● **Assignment**
Print every entry, word for word, and skip the images.

● **Extracted records**
Start of Block
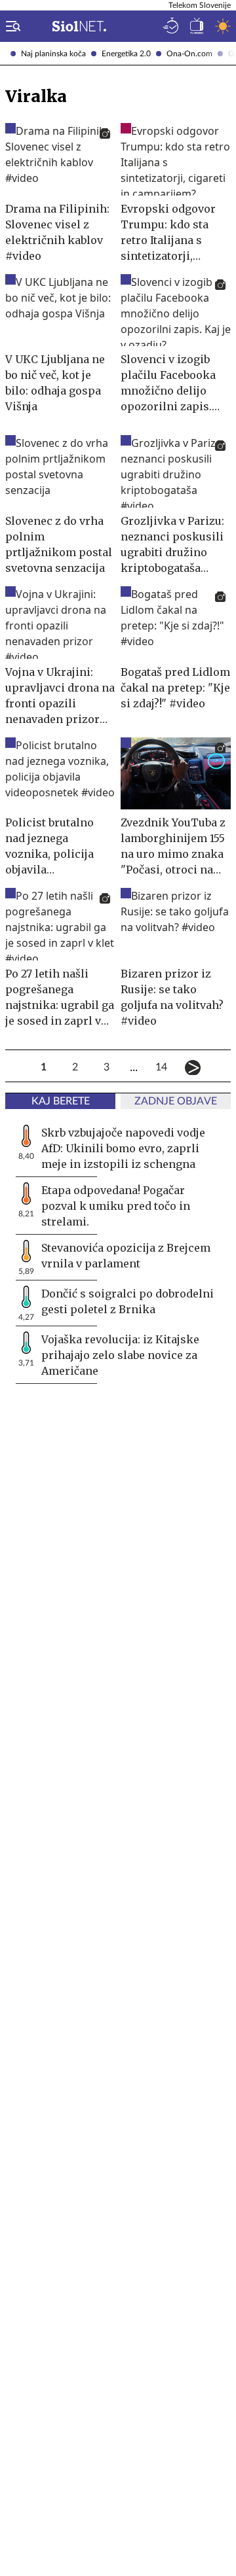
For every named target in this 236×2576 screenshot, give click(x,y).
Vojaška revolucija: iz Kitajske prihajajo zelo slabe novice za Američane (120, 1355)
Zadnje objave (175, 1101)
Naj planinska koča (53, 54)
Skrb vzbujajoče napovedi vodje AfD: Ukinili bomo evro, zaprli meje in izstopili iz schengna (123, 1148)
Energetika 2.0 (126, 54)
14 (161, 1067)
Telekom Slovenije (199, 5)
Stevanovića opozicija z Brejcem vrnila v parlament (125, 1255)
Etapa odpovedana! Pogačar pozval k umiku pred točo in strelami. (115, 1206)
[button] (10, 26)
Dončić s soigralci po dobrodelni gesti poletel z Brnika (127, 1301)
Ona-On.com (189, 54)
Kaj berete (60, 1101)
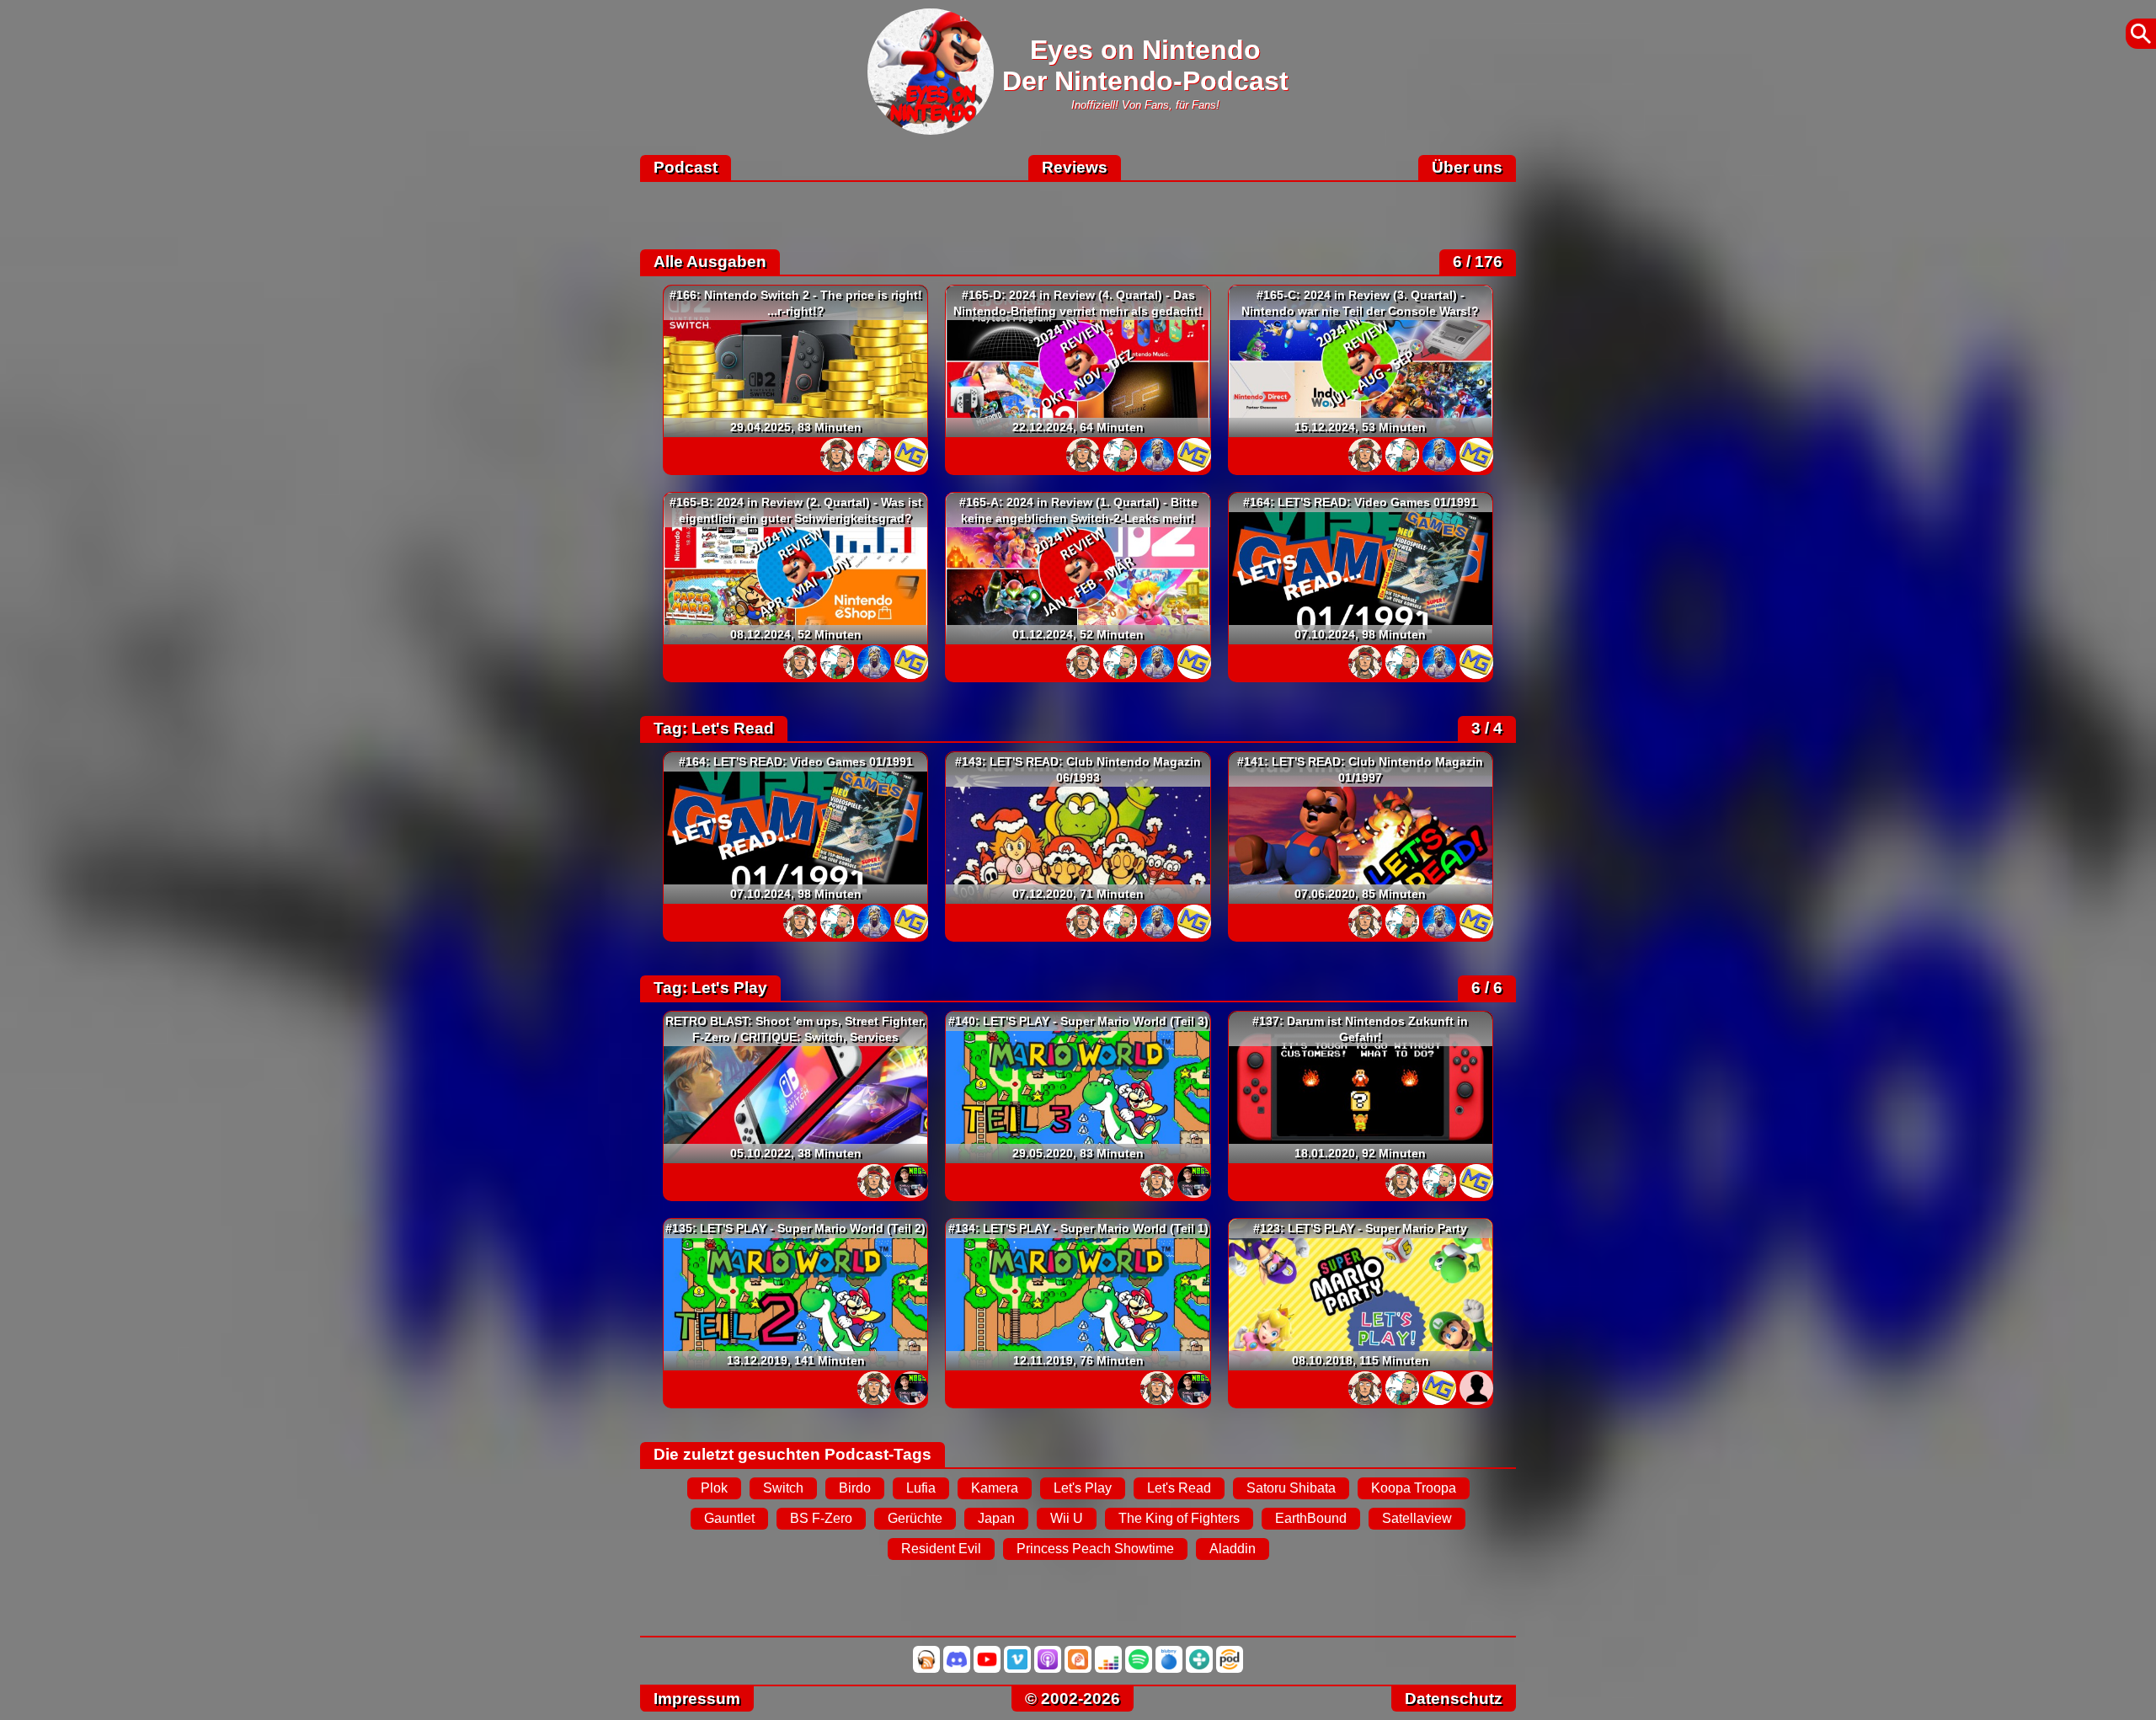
End of Block
● **Response for this exercise**
For every named target in this 236×2576 screenshot, give click(x,y).
Vojaška revolucija: iz Kitajske prihajajo zelo slabe novice za Američane (120, 1355)
Zadnje objave (175, 1101)
Naj planinska koča (53, 54)
Skrb vzbujajoče napovedi vodje AfD: Ukinili bomo evro, zaprli meje in izstopili iz schengna (123, 1148)
Energetika 2.0 (126, 54)
14 (161, 1067)
Telekom Slovenije (199, 5)
Stevanovića opozicija z Brejcem vrnila v parlament (125, 1255)
Etapa odpovedana! Pogačar pozval k umiku pred točo in strelami. (115, 1206)
[button] (10, 26)
Dončić s soigralci po dobrodelni gesti poletel z Brnika (127, 1301)
Ona-On.com (189, 54)
Kaj berete (60, 1101)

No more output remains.